Raw records
========================

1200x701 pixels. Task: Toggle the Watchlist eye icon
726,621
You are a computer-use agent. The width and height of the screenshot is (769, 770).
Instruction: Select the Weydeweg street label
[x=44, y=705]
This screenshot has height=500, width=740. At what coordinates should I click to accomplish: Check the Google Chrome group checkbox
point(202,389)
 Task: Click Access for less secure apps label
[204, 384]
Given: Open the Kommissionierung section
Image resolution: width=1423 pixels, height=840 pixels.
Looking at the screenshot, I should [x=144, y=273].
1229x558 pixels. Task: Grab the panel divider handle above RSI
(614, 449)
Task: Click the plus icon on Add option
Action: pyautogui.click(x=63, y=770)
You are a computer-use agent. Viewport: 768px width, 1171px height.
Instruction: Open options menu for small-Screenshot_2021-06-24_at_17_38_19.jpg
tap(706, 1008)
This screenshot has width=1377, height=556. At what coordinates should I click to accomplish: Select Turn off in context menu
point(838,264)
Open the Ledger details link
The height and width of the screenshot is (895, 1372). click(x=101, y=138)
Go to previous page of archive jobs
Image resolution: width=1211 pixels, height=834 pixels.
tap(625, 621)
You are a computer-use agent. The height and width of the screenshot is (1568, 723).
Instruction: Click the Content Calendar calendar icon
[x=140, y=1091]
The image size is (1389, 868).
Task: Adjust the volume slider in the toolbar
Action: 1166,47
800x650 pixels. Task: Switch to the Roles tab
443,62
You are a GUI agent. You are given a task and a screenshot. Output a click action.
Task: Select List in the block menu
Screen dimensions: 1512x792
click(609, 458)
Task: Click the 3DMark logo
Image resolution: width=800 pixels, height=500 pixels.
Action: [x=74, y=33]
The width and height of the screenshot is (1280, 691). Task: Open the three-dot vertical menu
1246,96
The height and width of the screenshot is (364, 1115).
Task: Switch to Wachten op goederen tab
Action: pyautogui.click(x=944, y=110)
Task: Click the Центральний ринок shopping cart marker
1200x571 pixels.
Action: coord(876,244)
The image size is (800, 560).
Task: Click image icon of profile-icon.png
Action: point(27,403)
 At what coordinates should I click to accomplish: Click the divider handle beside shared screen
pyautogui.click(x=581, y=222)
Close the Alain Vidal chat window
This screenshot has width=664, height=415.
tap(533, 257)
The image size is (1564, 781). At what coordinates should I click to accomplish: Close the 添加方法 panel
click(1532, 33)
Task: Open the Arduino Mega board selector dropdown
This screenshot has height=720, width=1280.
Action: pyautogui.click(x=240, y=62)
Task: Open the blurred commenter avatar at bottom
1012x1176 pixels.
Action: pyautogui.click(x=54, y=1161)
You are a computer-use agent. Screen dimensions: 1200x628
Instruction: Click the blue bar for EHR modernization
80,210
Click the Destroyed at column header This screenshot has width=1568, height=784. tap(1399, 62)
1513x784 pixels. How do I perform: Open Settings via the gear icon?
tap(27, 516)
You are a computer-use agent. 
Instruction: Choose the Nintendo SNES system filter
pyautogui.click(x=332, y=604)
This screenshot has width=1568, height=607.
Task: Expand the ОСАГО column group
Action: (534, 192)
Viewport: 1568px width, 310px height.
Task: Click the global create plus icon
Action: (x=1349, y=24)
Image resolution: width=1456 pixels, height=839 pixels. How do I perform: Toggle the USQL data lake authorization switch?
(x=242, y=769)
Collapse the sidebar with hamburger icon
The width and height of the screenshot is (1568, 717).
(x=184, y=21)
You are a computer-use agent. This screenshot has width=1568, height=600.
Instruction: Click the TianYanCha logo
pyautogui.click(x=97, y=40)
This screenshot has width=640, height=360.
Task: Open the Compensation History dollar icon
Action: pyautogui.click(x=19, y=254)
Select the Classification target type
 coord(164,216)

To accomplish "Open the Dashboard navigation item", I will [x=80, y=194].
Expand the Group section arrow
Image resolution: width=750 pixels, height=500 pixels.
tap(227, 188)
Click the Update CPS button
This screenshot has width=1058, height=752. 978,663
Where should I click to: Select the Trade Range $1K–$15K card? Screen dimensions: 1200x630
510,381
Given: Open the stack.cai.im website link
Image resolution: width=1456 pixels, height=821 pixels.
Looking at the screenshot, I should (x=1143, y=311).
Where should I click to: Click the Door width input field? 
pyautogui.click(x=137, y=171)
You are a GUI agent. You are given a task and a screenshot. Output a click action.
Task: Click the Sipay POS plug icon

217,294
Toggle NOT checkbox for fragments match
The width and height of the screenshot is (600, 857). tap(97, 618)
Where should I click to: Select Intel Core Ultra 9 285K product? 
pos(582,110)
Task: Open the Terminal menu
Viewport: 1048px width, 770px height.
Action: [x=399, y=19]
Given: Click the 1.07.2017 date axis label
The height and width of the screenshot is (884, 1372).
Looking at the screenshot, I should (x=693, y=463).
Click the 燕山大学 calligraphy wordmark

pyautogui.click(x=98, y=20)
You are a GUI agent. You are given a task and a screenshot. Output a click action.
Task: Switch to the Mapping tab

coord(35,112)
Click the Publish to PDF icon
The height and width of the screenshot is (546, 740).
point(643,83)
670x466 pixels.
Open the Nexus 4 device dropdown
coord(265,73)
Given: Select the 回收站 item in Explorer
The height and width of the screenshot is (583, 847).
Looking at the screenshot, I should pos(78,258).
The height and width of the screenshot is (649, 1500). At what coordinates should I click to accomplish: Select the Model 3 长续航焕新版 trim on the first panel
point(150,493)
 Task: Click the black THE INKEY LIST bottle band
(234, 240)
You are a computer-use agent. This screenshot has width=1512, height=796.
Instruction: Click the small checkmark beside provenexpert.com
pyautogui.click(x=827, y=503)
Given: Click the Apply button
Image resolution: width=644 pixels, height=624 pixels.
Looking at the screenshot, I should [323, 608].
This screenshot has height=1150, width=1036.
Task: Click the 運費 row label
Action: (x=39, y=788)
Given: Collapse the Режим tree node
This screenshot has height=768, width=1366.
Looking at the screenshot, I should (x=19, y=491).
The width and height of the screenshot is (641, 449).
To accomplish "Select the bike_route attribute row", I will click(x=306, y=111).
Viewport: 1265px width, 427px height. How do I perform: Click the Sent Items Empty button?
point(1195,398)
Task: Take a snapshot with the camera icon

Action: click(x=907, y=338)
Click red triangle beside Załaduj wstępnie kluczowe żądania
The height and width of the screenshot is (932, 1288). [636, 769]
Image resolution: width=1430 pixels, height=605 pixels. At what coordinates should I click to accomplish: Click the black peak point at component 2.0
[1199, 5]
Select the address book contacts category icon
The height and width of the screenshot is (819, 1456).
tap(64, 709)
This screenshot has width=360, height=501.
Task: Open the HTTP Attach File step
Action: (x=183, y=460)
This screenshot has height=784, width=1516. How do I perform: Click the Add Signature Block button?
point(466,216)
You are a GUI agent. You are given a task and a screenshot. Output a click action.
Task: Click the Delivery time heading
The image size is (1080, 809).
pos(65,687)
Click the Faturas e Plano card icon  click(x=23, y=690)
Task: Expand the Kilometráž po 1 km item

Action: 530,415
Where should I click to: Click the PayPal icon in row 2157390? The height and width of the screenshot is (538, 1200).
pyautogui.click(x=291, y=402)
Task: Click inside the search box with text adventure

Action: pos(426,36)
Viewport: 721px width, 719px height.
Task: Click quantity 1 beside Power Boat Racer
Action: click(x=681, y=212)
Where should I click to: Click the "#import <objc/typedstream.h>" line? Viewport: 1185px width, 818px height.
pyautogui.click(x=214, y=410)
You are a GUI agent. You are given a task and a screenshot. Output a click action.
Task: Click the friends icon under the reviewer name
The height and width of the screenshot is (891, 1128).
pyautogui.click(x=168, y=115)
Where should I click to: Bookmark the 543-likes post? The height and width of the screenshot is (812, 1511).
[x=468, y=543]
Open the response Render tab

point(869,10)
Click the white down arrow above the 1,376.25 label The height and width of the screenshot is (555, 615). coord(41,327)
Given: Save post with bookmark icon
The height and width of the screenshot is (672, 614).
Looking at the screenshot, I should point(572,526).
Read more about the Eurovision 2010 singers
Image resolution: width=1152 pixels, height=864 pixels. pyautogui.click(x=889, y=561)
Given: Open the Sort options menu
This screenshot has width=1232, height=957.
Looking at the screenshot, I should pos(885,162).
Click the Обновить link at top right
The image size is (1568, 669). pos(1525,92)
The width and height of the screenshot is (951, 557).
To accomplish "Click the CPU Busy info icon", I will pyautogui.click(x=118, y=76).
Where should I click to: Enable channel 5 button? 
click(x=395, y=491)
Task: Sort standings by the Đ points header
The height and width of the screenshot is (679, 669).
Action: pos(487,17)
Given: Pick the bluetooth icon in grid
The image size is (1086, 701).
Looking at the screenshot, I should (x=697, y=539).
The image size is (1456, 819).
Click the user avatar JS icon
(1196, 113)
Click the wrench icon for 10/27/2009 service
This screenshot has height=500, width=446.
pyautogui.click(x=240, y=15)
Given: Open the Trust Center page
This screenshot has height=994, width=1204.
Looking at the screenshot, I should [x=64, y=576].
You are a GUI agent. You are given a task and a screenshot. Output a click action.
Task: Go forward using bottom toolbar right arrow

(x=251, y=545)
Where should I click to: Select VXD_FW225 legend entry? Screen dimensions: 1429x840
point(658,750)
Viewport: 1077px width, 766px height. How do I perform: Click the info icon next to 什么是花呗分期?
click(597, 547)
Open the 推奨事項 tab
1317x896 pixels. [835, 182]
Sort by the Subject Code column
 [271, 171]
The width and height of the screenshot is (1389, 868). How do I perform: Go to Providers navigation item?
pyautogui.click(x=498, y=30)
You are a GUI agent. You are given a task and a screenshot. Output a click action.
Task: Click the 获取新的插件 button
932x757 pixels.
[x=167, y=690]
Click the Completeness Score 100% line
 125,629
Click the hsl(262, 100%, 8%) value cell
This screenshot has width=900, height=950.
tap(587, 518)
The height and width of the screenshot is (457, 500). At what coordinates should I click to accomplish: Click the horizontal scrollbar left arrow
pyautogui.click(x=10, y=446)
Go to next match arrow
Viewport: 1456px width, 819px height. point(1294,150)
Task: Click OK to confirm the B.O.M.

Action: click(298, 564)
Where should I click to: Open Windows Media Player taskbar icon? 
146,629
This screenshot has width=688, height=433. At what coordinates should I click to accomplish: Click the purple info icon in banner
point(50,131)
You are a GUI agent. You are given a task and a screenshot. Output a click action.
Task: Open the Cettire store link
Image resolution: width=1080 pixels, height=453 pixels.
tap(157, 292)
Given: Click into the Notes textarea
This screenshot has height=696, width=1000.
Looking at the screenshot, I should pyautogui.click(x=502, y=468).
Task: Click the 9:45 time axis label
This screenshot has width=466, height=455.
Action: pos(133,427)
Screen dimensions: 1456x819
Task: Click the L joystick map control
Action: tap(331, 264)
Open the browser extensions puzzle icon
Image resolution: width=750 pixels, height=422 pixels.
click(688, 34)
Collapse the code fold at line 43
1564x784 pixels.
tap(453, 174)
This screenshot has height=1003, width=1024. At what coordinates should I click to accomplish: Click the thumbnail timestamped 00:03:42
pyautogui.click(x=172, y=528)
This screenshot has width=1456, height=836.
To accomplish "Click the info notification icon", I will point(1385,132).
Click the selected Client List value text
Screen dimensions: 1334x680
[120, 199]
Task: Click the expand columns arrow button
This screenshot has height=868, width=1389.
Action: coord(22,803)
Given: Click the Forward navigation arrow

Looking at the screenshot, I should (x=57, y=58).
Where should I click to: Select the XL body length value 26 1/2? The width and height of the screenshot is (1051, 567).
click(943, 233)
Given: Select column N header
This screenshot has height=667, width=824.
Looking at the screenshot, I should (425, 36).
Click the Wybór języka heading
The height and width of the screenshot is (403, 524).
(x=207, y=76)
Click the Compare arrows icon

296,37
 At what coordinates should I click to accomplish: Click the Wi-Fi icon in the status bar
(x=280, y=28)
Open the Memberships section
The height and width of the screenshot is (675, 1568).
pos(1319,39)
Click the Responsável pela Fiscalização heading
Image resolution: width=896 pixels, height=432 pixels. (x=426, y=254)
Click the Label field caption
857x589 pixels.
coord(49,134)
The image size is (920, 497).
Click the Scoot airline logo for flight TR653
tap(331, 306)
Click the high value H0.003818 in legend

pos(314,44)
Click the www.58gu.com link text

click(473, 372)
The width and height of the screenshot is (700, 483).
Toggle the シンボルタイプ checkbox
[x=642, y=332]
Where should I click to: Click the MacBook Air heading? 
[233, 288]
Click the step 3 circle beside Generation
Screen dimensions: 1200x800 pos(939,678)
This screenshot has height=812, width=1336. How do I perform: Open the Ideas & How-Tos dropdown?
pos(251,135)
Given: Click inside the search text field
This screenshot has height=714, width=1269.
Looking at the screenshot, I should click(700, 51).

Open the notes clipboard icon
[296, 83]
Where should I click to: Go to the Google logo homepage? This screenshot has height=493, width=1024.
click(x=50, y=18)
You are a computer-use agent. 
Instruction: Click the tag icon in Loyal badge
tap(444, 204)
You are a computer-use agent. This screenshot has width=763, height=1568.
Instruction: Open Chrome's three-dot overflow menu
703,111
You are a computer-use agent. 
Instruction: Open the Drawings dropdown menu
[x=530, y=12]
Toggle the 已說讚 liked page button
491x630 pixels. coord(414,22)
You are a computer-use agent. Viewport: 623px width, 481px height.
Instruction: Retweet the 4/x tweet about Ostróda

========================

> WHAT IS NEEDED:
Reproduce verbatim every line of the records above, from the line containing "Read more about the Eurovision 2010 singers" down to the line containing "pyautogui.click(x=498, y=30)", including both of those lines.

> THE RESULT:
Read more about the Eurovision 2010 singers
Image resolution: width=1152 pixels, height=864 pixels. pyautogui.click(x=889, y=561)
Given: Open the Sort options menu
This screenshot has width=1232, height=957.
Looking at the screenshot, I should pos(885,162).
Click the Обновить link at top right
The image size is (1568, 669). pos(1525,92)
The width and height of the screenshot is (951, 557).
To accomplish "Click the CPU Busy info icon", I will pyautogui.click(x=118, y=76).
Where should I click to: Enable channel 5 button? 
click(x=395, y=491)
Task: Sort standings by the Đ points header
The height and width of the screenshot is (679, 669).
Action: pos(487,17)
Given: Pick the bluetooth icon in grid
The image size is (1086, 701).
Looking at the screenshot, I should (x=697, y=539).
The image size is (1456, 819).
Click the user avatar JS icon
(1196, 113)
Click the wrench icon for 10/27/2009 service
This screenshot has height=500, width=446.
pyautogui.click(x=240, y=15)
Given: Open the Trust Center page
This screenshot has height=994, width=1204.
Looking at the screenshot, I should [x=64, y=576].
You are a GUI agent. You are given a task and a screenshot. Output a click action.
Task: Go forward using bottom toolbar right arrow

(x=251, y=545)
Where should I click to: Select VXD_FW225 legend entry? Screen dimensions: 1429x840
point(658,750)
Viewport: 1077px width, 766px height. How do I perform: Click the info icon next to 什么是花呗分期?
click(597, 547)
Open the 推奨事項 tab
1317x896 pixels. [835, 182]
Sort by the Subject Code column
 [271, 171]
The width and height of the screenshot is (1389, 868). How do I perform: Go to Providers navigation item?
pyautogui.click(x=498, y=30)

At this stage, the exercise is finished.